▸ **Passage**:
------------------------------------

More exhilarating is how Jaisal accelerates though — 35 off 73 balls to 100 off 122 looked so brisk because he made it look easy with six boundaries and five sixes. “Suddenly I got set and I felt that I could score runs,” Jaiswal said. “I have my plans where I could play all my shots and I tried to play only those shots and get those runs. After some time my back was not really good.

I didn’t want to (retire) out but it was too much. The next day I didn’t know how it’s going to start, lots of thoughts in my mind. But again when I came, I tried to give myself time and after that I felt really, really good.” From a hundred to a double hundred is a phase not many batters can prevent complacence from seeping in. But here again, Jaiswal has proved he is wired differently, right from his domestic cricket days. Be it in the 2022 Ranji Trophy semi-final against Uttar Pradesh where he scored two hundreds (100 & 181), the Duleep Trophy final where he piled up 265 in 323 balls for West Zone in the second innings, or the Irani Cup final where he scored two hundreds – 213 and 144 – for Rest of India last February, Jaiswal’s appetite for runs tend to increase when he gets to triple figures.

------------------------------------

▸ **Data shown**:
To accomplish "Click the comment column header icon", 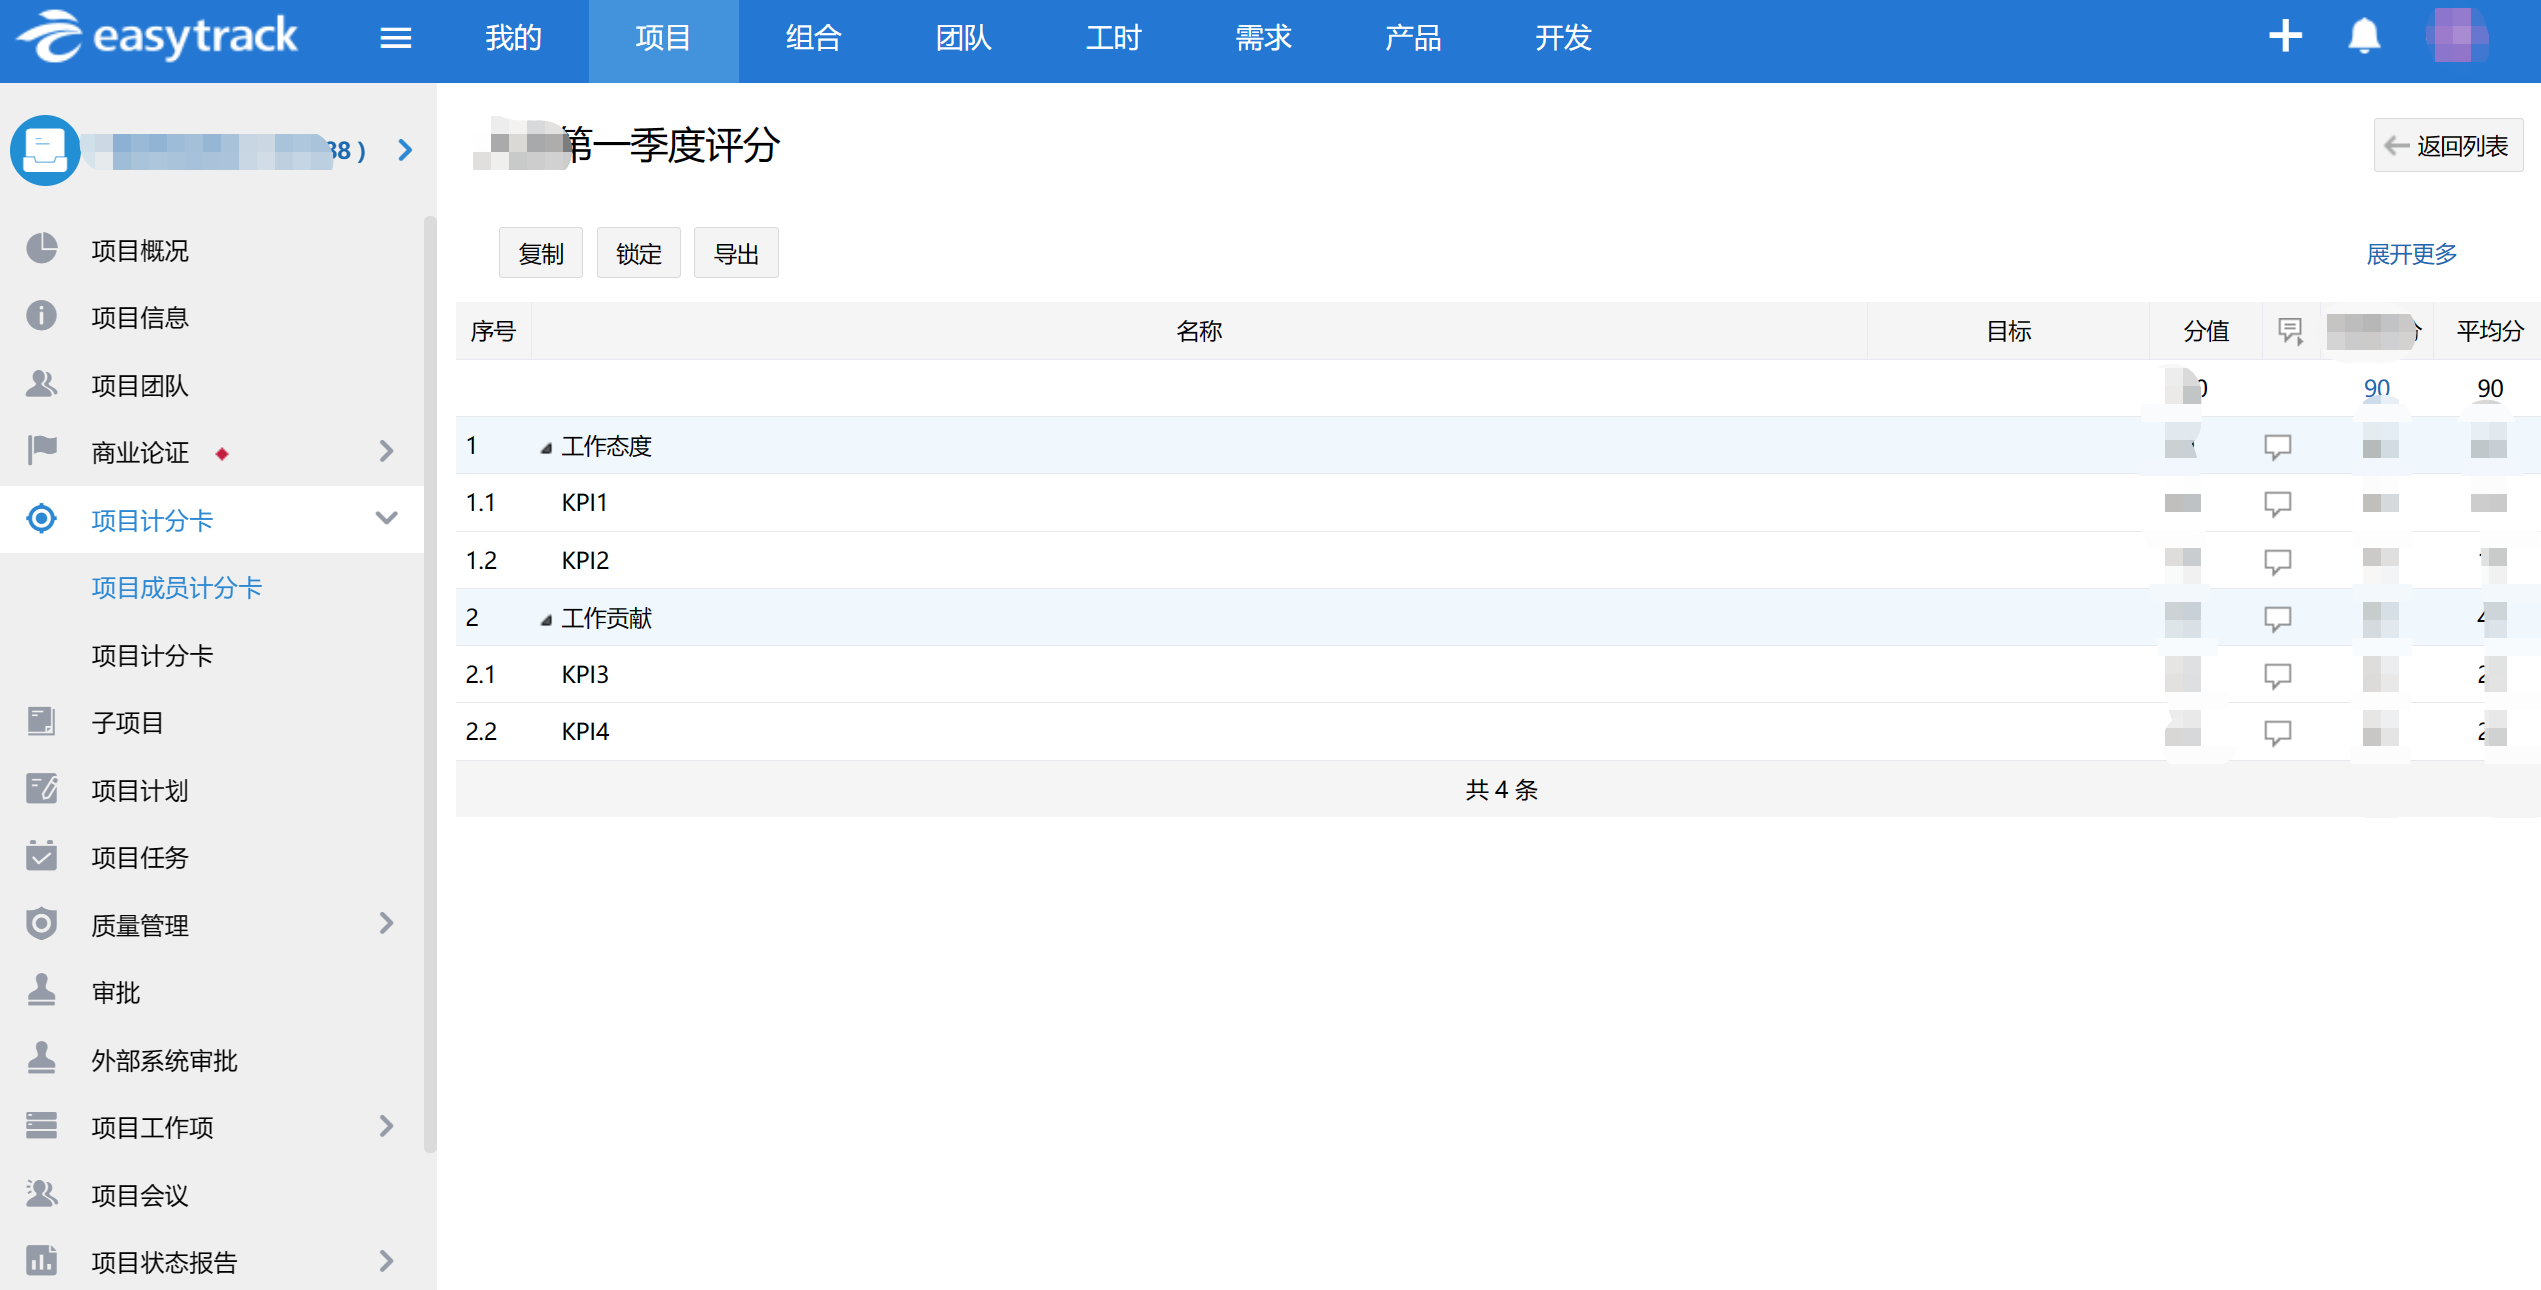I will coord(2290,331).
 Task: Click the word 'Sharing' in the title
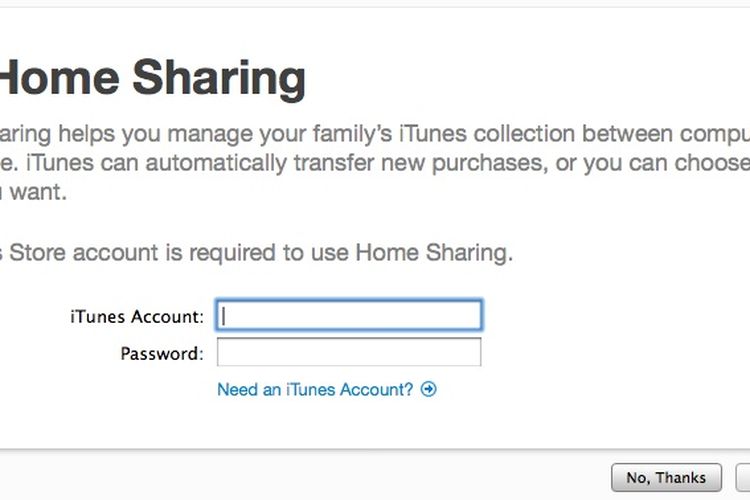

------------------------------------

▸ **Objective 1**: Retype the stretch of the Jaiswal passage from "More exhilarating is" through "not really good.".
▸ **Objective 2**: According to the Jaiswal passage, how many runs did he score in the Duleep Trophy final?
▸ **Objective 3**: Write what comes next in the Jaiswal passage, picking up after its final sentence.

▸ **Written reply 1**:
More exhilarating is how Jaisal accelerates though — 35 off 73 balls to 100 off 122 looked so brisk because he made it look easy with six boundaries and five sixes. “Suddenly I got set and I felt that I could score runs,” Jaiswal said. “I have my plans where I could play all my shots and I tried to play only those shots and get those runs. After some time my back was not really good.

▸ **Written reply 2**: He scored 265 runs in 323 balls for West Zone in the second innings.

▸ **Written reply 3**:
To go with that now is guidance from Rahul Dravid and batting coach Vikram Rathour that is helping Jaiswal stay on top of his emotions. “As a cricketer, I always go with the emotion,” said Jaiswal. “Sometimes I do well and sometimes I don’t. The way they come and the way they talk about cricket and all other things, I think it’s been incredible and I’m really enjoying it.”

Seven Tests are still not much but there does at least emerge a clearer idea of what Jaiswal can offer in the longer run. First, that rate of conversion — two fifties, three hundreds, two of them double — speaks of the will to go the distance when the opportunity presents itself. Then that strike-rate, which at 68.69 is already growing into an Indian benchmark of modern batting transformation. But above all, the conviction with which Jaiswal is approaching every innings. Two double hundreds already in this tale, could this become another epic?